We then see the purpose of this passage, which is to show, — that the Jews were ungrateful to God, because they mingled with heathen nations, and knowingly and wilfully cast aside that glory by which God had adorned them by choosing them, as Moses says, to be to him a royal priesthood. (Exo 19:6.) Holiness, we know, was much recommended to the Jews, in order that they might not abandon themselves to any of the pollutions of the heathens. Hence God had forbidden them under the law to take foreign wives, except they were first purified, as we find in Deu 21:11; if any one wished to marry a captive, she was to have her head shaven and her nails pared; by which it was intimated, that such women were impure, and that their husbands would be contaminated, except they were first purified. And, yet it was not wholly a blameless thing, when one observed the law as to a captive: but it was a lust abominable to God, when they were not content with their own nation, and burnt in love with strange women. As however the Jews, like all mortals without exception, were inclined to corruptions, God purposed to keep them together as one people, lest the wife by her flatteries should draw the husband away from the pure and legitimate worship of God. And Moses tells us, that there was a crafty counsel given by Balsam when he saw that the people could not be conquered in open war; he at length invented this artifice, that the heathens should offer to them their wives and their daughters. It hence happened that the people provoked God’s wrath, as we find it recorded in Num 25:4.

As then the Jews after their return had again lapsed into this corruption, it is not without reason that the Prophet so severely reproves them, and that he says, that by marrying strange women they had polluted holiness, or that separation, which was their great honor, as God had adopted them alone as his people; and he calls it a holiness which God loved. Thus their crime was doubled, because God had not only bound them to himself, but he had also embraced them gratuitously. For if the cause of the separation be enquired, whether they excelled other nations, or whether they had any worthiness or merit? the answer is, No; but God loved them freely. For by the word love, the Prophet means the mere kindness and bounty of God, with which he favored Abraham and his race, without regard to any worthiness or excellency. He therefore condemns them for this ingratitude, because they had not only departed from the covenant which the Lord had made with their fathers, but had also neglected and despised that gratuitous love, which ought to have softened even their iron hearts. For if God had found anything in them as a reason why he preferred them to other nations, they might have been more excusable, at least they might have extenuated their fault; but since God had adopted them as his peculiar people, though they were unworthy and wholly undeserving, they must surely have been extremely brutish, to have thus despised the gratuitous favor of God. Their baseness then is increased, as I have said, by this circumstance, — that so great a kindness of God did not turn their hearts to obedience.

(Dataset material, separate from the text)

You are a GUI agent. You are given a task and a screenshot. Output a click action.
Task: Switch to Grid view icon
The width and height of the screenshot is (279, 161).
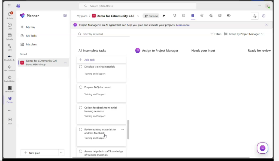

At the end of the verse the Prophet makes known, as I have already stated, their profanation; they had married the daughters of another god. By way of reproach he calls them the daughters of a strange god. He might have simply said foreign daughters; but he intended here to imply a comparison between the God of Israel and idols: as though he had said, “Whence have these wives come to you? from idols. Ye ought then to have hated them as monsters: had you any religion in your heart, what but detestable to you must have been everything which may have come from idols? but your hearts have become attached to the daughters of false gods.”

And we find that this vice had been condemned by Moses, and branded with reproach, before the giving of the Law, when he said, that the human race had been corrupted, because the sons of God married the daughters of men, (Gen 6:2,) even because the posterity of Seth, who were born of the holy family, degraded themselves and polluted that small portion, which was holy and consecrated to God, by mixing with the world; for the whole world had at that time departed from God, except the descendants of Seth. The Lord then had before the Law marked this lust with perpetual disgrace; but when the Law itself which ought to have been like a rampart, again condemned it, was it not a perverseness wholly inexcusable, when the wantonness of the people broke through all restraints? He then adds —

(227) It is בגדה in the feminine gender, because by Judah is meant the tribe or the family; so Ephraim is often regarded. See Hos 4:18. We find here Judah, Israel, and Jerusalem mentioned; and probably because the purpose was to include the whole of the people, as some of Israel or of the ten tribes were among them. — Ed.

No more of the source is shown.